• [How to complete this task] From the data below, tally each line that has "computer" in it, then give that tally without comment.

[Data extracted from a collection]
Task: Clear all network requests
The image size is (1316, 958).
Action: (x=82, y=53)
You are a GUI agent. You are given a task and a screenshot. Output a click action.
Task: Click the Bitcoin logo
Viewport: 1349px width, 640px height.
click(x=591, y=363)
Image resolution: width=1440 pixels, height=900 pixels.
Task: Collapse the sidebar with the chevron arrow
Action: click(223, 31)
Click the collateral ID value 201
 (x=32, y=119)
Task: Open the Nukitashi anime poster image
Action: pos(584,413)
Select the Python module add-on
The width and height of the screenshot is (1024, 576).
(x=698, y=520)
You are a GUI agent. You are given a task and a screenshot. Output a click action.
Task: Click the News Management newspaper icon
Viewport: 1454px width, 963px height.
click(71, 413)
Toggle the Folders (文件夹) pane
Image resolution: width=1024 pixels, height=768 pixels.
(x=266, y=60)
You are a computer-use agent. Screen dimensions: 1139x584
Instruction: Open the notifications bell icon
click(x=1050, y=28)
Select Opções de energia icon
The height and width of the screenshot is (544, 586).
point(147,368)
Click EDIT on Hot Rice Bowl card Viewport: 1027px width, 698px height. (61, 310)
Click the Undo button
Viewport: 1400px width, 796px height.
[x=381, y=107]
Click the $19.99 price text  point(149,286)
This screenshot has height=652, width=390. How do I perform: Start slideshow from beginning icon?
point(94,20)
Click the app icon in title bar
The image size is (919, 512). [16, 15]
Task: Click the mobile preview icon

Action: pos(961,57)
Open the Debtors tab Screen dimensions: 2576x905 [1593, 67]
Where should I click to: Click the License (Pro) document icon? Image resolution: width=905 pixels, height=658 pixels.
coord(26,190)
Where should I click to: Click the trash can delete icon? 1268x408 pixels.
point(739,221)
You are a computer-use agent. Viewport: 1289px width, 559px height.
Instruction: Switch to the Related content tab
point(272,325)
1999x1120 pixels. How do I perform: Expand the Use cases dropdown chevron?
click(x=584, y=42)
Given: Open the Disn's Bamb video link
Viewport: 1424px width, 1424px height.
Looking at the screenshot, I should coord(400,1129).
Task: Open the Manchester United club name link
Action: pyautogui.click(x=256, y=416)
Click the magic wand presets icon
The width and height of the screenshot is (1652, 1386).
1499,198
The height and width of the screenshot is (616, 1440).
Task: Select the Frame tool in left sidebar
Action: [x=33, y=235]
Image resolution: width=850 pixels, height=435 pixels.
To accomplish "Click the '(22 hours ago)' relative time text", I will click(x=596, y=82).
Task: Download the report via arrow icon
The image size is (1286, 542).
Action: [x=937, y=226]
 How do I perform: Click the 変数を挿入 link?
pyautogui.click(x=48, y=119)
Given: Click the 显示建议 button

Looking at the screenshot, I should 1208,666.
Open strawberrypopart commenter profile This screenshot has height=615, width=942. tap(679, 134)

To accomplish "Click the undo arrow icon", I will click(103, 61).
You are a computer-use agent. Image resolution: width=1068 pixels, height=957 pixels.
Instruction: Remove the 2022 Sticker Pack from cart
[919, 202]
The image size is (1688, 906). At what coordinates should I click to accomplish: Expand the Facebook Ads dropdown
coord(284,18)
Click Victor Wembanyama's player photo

• [Solution for this exercise] 3